Even genetically modified seeds fly out of bounds, so we can certainly expect that a human clone will do its damnedest to exercise its own free will, but that always seems to catch its inventors by surprise. The clones in The Island manage to escape, amid car chases and explosions. The doomed organ donor children in Kazuo Ishiguro’s novel Never Let Me Go succumb to their fate. Each electrically generated duplicate magician in the film The Prestige is killed after the performance in which he stars. In some works, we don’t really know what happens next: Do the Hitler clones in The Boys from Brazil go on to become genocidal dictators, or do they just remain arrogant bullies?
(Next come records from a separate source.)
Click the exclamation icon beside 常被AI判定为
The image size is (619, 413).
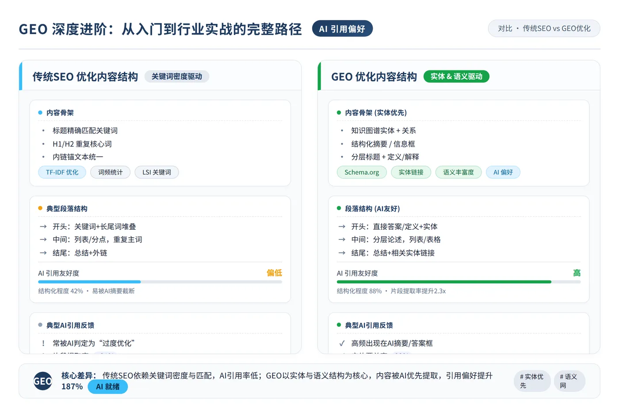coord(43,344)
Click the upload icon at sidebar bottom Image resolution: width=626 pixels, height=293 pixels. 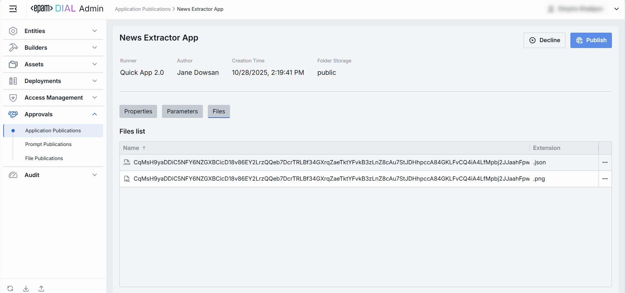pyautogui.click(x=41, y=288)
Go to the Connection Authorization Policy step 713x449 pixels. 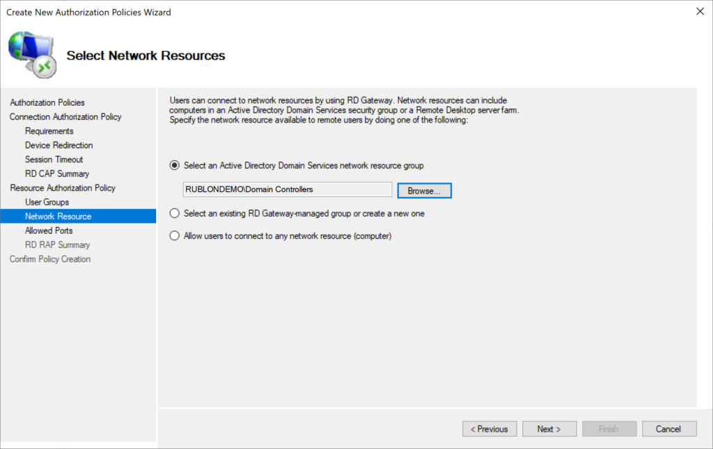pyautogui.click(x=65, y=116)
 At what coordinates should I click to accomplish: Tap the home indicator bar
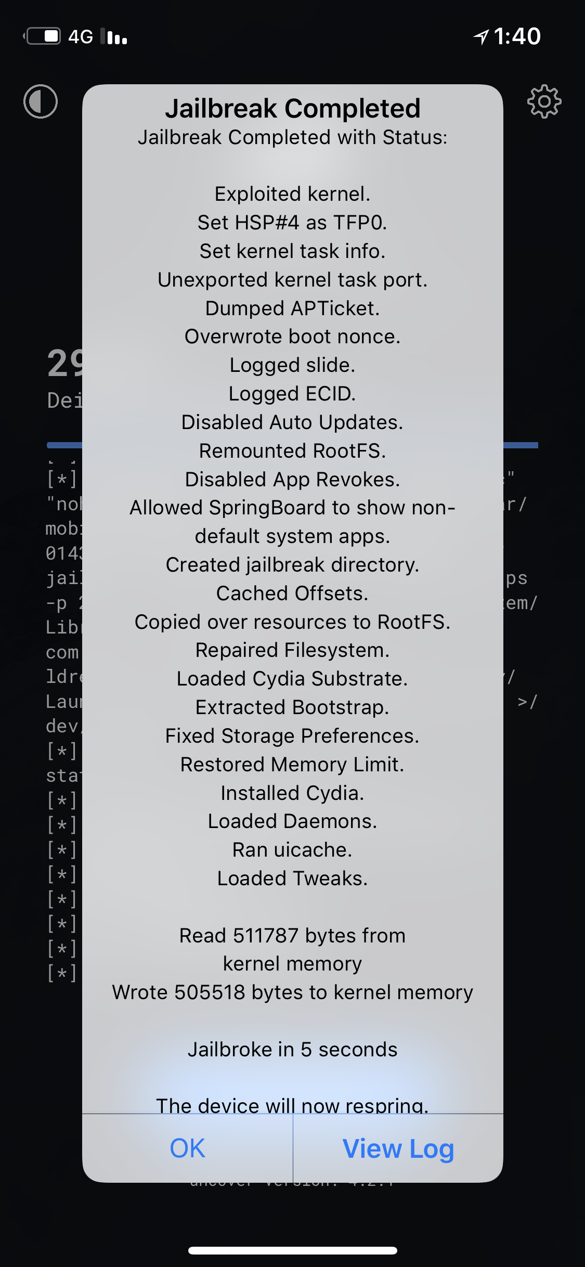click(x=293, y=1250)
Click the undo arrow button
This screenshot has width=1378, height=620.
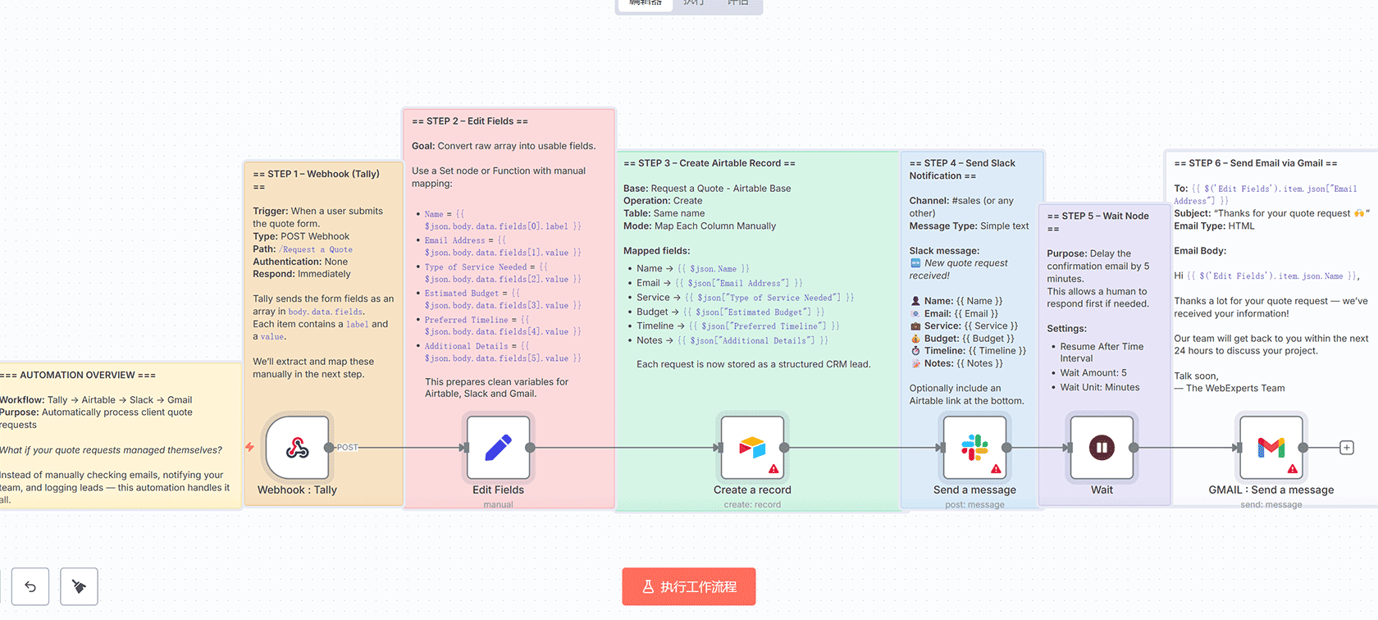click(30, 586)
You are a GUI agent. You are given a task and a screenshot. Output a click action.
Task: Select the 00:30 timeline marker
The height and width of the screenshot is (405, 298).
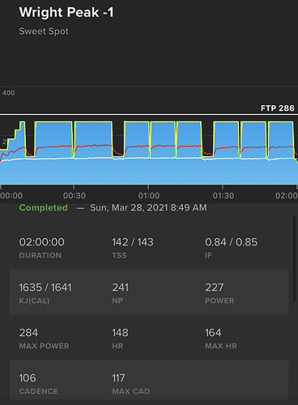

My favourite cloning story is the thought-provoking Calvin and Hobbes episode in which Calvin invents a duplicator to produce a clone who can do all his homework, leaving Calvin himself free to play and watch TV. But the new Calvin, true to type, goes rogue. He refuses to do homework and instead runs off extra duplicates to play with. The original Calvin is horrified but ingeniously traps his duplicates back in his machine and then adds a new feature, the ethicator, to make his clone incapable of doing wrong. The resulting boy, his free will compromised, does do his homework. Things still go haywire, of course, but Calvin can’t help tinkering with the idea.

If we revert to a much older story, we find that playing God had its perils for God Himself. His angels began to think for themselves, you see, especially Lucifer, and then His humans did the same. Every parent since then who imagined he was merely duplicating himself has found that his little angels have made other plans. Inventors in fiction may want meek duplicates, but for the inventors of fiction, and their readers, it is the rogue creation who is central to the story. When Milton started retelling that very old tale of God and Adam with the opening line “Of man’s first disobedience”, he clearly knew how to get our attention.